Marlon Amaro (b. 1987, Rio de Janeiro, Brazil) graduated from the School of Fine Arts and School of Visual Arts, Parque Lage, Rio de Janeiro. Amaro's work excavates personal experiences and photo archives, and social standards that perpetuate structural racism. In 2020, Amaro participated in the thematic exhibition, Casa Carioca at the Rio de Janeiro Museum of Art. He also had a solo exhibition, Sísifo, in partnership with HOA Galeria and CC Espaço, Sao Paolo.
ACT 2. THE STRAW PEOPLE (O povo da palha), Kelton Campos Fausto
Kelton Campos Fausto travels across different dimensions between his ancestry and the dream of the future through the Yorubá teachings inherited by the Afro-Brazilian religion Candomblé, which reveals the divine worldview as a way of preserving Black essentialism. Fausto's research seeks to connect us with the ritualistic intimacy promulgated by surrendering to the sensibility of the body in different stages of performance. In The Straw People, the artist materializes ritual in image, representing not only the tangibility of the body-guide or Orishas, but also the movements and energies of the Black spiritual existence. With clay on an acrylic base, the earth colors are applied as a document of the origin of humanity, according to Yorubá mythology, and the transmutation of freedom takes on shapes, faces and a sense of strength from the omnipresence of his ancestors.
Kelton Campos Fausto (b.1996, São Paulo, Brazil) is a non-binary, multidisciplinary artist, resident and founder of Brasilândia, a multidisciplinary platform for the Black and LGBTQIA+ communities of São Paulo. Fausto is interested in the plastic construction of spiritual scenes and cosmological activities that propose living spaces and health possibilities based on other ways of apprehending reality and the body. In 2018, they joined the Ephemeral Art School and Collective AEAN, founded by Igi Ayedun and Lucas Andrade. Fausto explores The Straw People series through painting and performance, with work recently included in the exhibition Curação, curated by Paula Garcia at the São Paulo Cultural Center.
ACT. 3 WET HEAD (Cabeça Molhada), Laís Amaral
In Wet Head, Laís Amaral proposes an attentive look at the abstractions of consciousness. For Amaral, water is a device of freedom that lies in opposition to this aridity of urban life in Rio de Janeiro. This series of paintings is formed from overlaying paint-at times revealing, superimposing or unveiling other possibilities of rhythmic languages through the visible. Artist and craftswoman, Amaral brings the addition of beads to acrylics and oil sticks, creating textures that become enmeshed with the countless lines, marks and scratches that make up the surfaces of her works. The Wet Head series finds pleasure in disobeying and contradicting the expectations of abstraction-through its modularization and brief repetitions, the compositions are a celebration of the trance between resistance and existence.
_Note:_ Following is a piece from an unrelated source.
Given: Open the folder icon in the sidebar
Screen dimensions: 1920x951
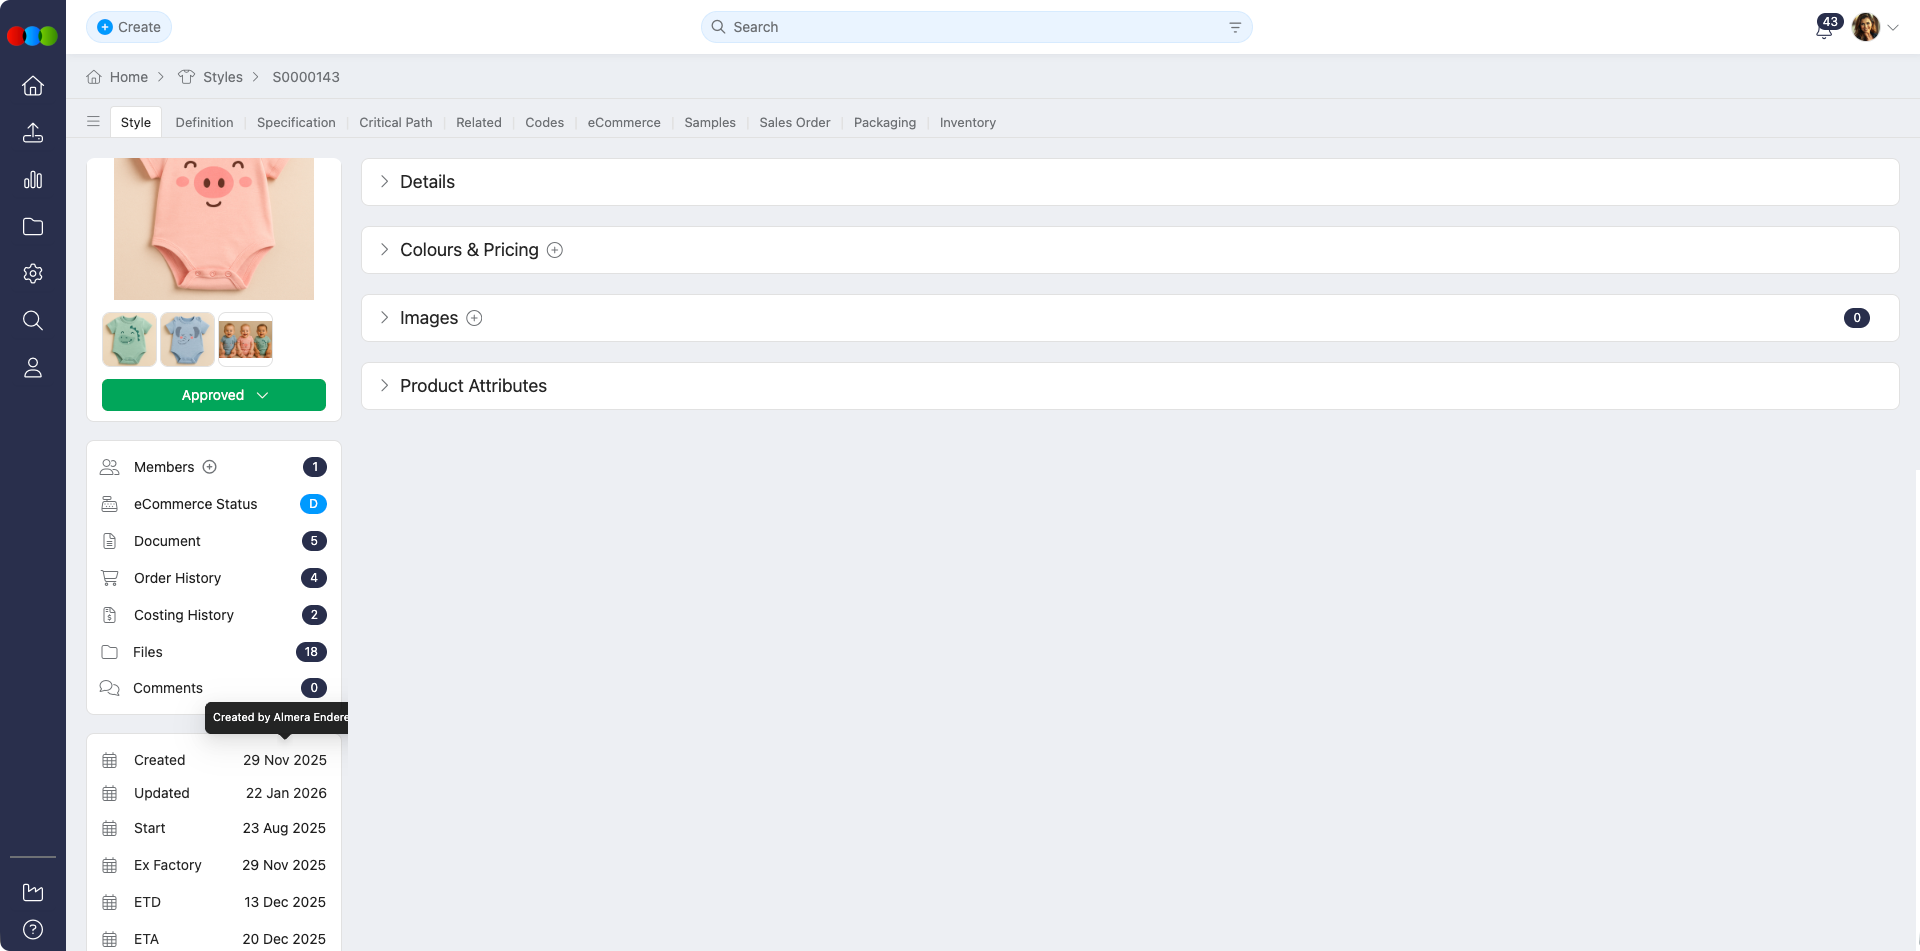Looking at the screenshot, I should tap(33, 227).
Laís Amaral (b.1993, Rio de Janeiro, Brazil) is an artisan-artist who graduated with a degree in Social Work at the Universidade Federal Fluminense, where she began her research on the effects of environmental collapse on contemporary society in relation to the desertification process, as well as the eugenics project on the Brazilian population. Amaral calls her gestures in painting, "leaking," referencing the movements of nature and attempts to irrigate the ways of existing. She is also the co-founder of Trovoa, a POC women's national collective in Brazil.
Curatorial Team
Igi Lola Ayedun, Lucas Andrade and Tarcisio Almeida (HOA)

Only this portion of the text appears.